Now, in a paper appearing recently in Science Bulletin, a team of scientists at the National Center for Nanoscience and Technology, China, led by Guangjun Nie and Yuliang Zhao, has designed and synthesized biocompatible and biodegradable ε-poly-lysine (EPL)/poly (ε-caprolactone) (PCL) nanoparticles (NPs), which have effective antibacterial activity and no significant cytotoxicity to mammalian cells.
Most clinically used antibiotics do not physically damage the cell membranes/walls, but rather target the cell wall and penetrate into the cell, inhibiting protein synthesis and DNA replication. As a result, bacterial morphology is preserved. Bacteria are increasingly growing resistant to conventional antibiotics. Biocompatible and biodegradable ε-poly-L-lysine (EPL)/poly (e-caprolactone) (PCL) copolymer was designed and synthesized. The amphiphilic EPL-PCL copolymer could easily self-assembled into mono-dispersed nanoparticles (NPs), which showed a broad-spectrum antibacterial activity against E. coli, S. aureus and Bacillus subtilis (B. subtilis). The NPs have been found that they can disrupt bacterial walls/membranes and induce the increasing in reactive oxygen species and alkaline phosphatase levels.
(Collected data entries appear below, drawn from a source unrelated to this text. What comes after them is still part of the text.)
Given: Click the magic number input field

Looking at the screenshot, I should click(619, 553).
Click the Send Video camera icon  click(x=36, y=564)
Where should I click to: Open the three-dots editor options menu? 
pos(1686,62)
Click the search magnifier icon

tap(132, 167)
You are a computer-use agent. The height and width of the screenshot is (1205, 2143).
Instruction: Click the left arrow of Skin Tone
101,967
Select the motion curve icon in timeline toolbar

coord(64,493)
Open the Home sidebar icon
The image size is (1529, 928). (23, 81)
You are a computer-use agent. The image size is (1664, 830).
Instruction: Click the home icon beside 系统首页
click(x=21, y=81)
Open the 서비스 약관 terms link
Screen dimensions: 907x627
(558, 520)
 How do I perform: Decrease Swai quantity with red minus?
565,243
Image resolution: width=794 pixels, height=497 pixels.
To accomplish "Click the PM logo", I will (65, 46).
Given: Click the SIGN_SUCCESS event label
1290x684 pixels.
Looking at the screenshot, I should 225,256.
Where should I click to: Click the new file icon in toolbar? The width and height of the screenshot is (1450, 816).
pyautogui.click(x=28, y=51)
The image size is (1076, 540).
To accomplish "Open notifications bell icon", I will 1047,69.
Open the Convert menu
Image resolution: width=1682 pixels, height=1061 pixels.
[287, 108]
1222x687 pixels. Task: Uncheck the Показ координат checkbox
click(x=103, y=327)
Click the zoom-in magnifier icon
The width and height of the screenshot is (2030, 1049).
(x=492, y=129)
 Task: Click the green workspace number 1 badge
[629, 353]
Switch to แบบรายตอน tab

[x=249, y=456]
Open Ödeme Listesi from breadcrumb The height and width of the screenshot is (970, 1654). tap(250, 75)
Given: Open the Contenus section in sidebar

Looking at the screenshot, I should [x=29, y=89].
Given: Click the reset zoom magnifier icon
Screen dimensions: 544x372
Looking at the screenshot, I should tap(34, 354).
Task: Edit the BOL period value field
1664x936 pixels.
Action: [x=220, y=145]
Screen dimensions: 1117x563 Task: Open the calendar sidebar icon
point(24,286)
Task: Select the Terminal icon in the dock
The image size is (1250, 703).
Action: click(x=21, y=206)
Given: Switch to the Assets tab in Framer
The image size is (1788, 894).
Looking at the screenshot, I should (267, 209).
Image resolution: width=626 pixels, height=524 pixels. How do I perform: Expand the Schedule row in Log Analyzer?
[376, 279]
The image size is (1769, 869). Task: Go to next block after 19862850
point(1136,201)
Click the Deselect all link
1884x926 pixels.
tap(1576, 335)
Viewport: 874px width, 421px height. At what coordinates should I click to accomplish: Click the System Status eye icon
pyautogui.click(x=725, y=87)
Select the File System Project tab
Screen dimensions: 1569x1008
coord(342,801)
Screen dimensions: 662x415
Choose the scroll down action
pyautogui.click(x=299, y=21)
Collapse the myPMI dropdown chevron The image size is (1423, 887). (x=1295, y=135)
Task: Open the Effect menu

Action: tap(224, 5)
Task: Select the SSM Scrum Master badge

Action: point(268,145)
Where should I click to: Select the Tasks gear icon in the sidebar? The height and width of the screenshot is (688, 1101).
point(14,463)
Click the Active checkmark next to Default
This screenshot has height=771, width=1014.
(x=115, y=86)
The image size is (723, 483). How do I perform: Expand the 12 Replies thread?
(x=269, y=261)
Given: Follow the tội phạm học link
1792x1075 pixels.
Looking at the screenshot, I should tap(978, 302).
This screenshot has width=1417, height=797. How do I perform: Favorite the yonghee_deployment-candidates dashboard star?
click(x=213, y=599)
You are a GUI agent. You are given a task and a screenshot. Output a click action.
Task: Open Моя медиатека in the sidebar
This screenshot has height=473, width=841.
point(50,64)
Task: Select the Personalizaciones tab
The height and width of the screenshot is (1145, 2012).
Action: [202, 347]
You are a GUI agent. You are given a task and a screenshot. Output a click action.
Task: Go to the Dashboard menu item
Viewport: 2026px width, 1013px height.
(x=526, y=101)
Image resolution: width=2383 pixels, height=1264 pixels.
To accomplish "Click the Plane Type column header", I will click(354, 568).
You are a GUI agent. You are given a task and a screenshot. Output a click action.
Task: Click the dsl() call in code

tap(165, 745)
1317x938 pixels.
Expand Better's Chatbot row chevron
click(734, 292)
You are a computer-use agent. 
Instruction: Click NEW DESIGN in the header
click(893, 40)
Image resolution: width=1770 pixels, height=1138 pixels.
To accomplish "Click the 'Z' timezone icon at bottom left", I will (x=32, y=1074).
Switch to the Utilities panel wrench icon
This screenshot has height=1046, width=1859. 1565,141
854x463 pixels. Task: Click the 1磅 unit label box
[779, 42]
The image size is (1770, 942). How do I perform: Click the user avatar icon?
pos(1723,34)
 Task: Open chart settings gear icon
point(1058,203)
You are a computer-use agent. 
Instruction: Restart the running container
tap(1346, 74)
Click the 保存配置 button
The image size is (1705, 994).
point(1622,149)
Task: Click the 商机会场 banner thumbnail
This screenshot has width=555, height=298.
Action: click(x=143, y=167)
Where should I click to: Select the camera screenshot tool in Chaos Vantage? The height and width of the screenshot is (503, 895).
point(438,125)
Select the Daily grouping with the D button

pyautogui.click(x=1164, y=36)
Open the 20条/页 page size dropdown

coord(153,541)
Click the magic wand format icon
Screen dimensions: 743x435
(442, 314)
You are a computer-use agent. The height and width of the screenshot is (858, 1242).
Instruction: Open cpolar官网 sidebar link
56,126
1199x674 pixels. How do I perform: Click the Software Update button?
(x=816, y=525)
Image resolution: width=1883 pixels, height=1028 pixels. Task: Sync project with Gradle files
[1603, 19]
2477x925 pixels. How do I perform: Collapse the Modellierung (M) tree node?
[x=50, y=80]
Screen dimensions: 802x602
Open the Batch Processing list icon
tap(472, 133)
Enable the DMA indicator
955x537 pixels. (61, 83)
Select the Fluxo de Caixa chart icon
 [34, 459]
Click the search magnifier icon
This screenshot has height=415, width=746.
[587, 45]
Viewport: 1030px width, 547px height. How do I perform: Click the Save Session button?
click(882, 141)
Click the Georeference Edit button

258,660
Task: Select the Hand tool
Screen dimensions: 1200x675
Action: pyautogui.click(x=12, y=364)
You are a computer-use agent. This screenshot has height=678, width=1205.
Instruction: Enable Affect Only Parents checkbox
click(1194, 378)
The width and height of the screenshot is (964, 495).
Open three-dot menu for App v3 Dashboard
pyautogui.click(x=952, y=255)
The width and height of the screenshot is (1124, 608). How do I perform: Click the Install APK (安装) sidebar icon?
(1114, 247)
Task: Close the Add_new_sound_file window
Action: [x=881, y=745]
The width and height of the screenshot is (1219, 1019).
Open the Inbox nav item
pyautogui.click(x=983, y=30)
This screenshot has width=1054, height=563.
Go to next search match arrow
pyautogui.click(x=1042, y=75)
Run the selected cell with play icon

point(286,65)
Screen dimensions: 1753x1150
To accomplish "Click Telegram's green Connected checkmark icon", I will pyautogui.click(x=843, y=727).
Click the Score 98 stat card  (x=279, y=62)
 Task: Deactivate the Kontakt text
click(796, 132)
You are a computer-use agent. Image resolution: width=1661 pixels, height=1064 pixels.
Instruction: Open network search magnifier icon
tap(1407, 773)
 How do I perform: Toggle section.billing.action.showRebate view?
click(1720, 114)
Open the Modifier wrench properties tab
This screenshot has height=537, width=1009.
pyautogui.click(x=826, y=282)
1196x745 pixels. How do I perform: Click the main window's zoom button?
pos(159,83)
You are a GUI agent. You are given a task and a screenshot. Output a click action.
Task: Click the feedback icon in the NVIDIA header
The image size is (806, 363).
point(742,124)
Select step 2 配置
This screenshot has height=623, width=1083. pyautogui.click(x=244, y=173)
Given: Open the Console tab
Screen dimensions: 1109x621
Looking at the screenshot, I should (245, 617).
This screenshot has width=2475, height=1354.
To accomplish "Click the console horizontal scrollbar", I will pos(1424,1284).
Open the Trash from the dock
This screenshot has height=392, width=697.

More importantly, the self-assembled NPs induced the changes in bacterial osmotic pressure, resulting in cell invagination to form holes and cause the leakage of cytoplasm.
Taken together, these results suggest that the EPL-PCL NPs can be further developed to be a promising antimicrobial agent to treat infectious diseases as surfactants and emulsifiers to enhance drug encapsulation efficiency and antimicrobial activity.